The physics model identification module (320), in one or more embodiments, operates on the query data (302) to select suggested classes of physics models (324) from the classes of physics models (312), based on whether the classes of physics models (312) have a high probability of being good candidates for accommodating a physics model associated with the query data (302). In one or more embodiments, the physics model identification module relies on a machine learning model (322), which assess each of the classes of physics models (312) based on probabilities of the classes being able to accommodate a physics model associated with the query data (302). The physics model identification module (320) may rank the classes of physics models (312), based on probability values computed for the classes of physics models. A probability value may be computed for each of the classes of physics models (312) by the machine learning model (322). Suggested physics models (324) with a high probability value may be provided to a user interface (340), enabling the user to pick a selected physics model (326) from the suggested physics models (324). The operations performed by the physics model identification module (320) are described below in reference to the flowchart of FIG. 7 . In one or more embodiments, the machine learning model (322) has been previously trained. The system used for training is described below in reference to FIG. 5 . Further, the operations performed for the training are described in reference to the flowchart of FIG. 8 . The machine learning model (322) is described in reference to FIGS. 4 and 5 .
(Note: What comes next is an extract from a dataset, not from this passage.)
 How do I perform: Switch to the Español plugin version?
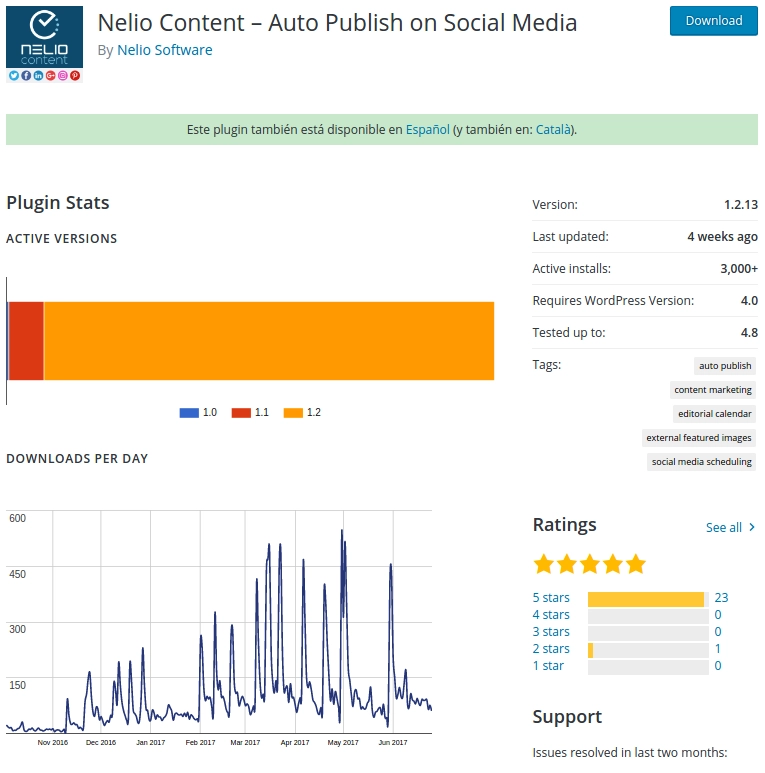pyautogui.click(x=427, y=129)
The parameter estimation module (330), in one or more embodiments, operates on the selected class of physics models (326) to obtain model parameter value estimates (334) for a physics model according to the selected class of physics models (326). In one or more embodiments, a machine learning model (332) is used to obtain the model parameter value estimates (334). The model parameter value estimates (334) are for a physics model according to the selected class of physics models (326). A parameterized query physics model (342) may be obtained using the model parameter value estimates (334). The parameterized query physics model (342) may produce simulated PTA data (344) that matches the query PTA data (304) to a desired degree, when executing the machine learning model (326) using the model parameter value estimates (334). Further, the simulated query PTA data (344) may also be similar to PTA data associated with other physics models in the selected class (i.e., more similar in comparison to PTA data associated with physics models in other classes). The operations performed by the parameter estimation module (330) are described below in reference to the flowchart of FIG. 7 . In one or more embodiments, the machine learning model (332) has been previously trained. The system used for training is described below in reference to FIG. 5 . Further, the operations performed for the training are described in reference to the flowchart of FIG. 8 . The machine learning model (332) is described in reference to FIGS. 4 and 5 .
The user interface (340), in one or more embodiments, provides the user of the system (300) with the model parameter value estimates (334) for a physics model associated with the selected class of physics models (326). In other words, the user interface (340) may provide a parameterized query physics model (342). The user interface may accept input by the user, for example, updated parameter values of the parameterized query physics model (342), tweaked by the user. A parameterized query physics model (342) may later become part of the training data for training the machine learning models (322, 332), as discussed below. Accordingly, the expertise of the user tweaking the parameterized query physics model (342) may potentially result in improved performance of the machine learning models (322, 332).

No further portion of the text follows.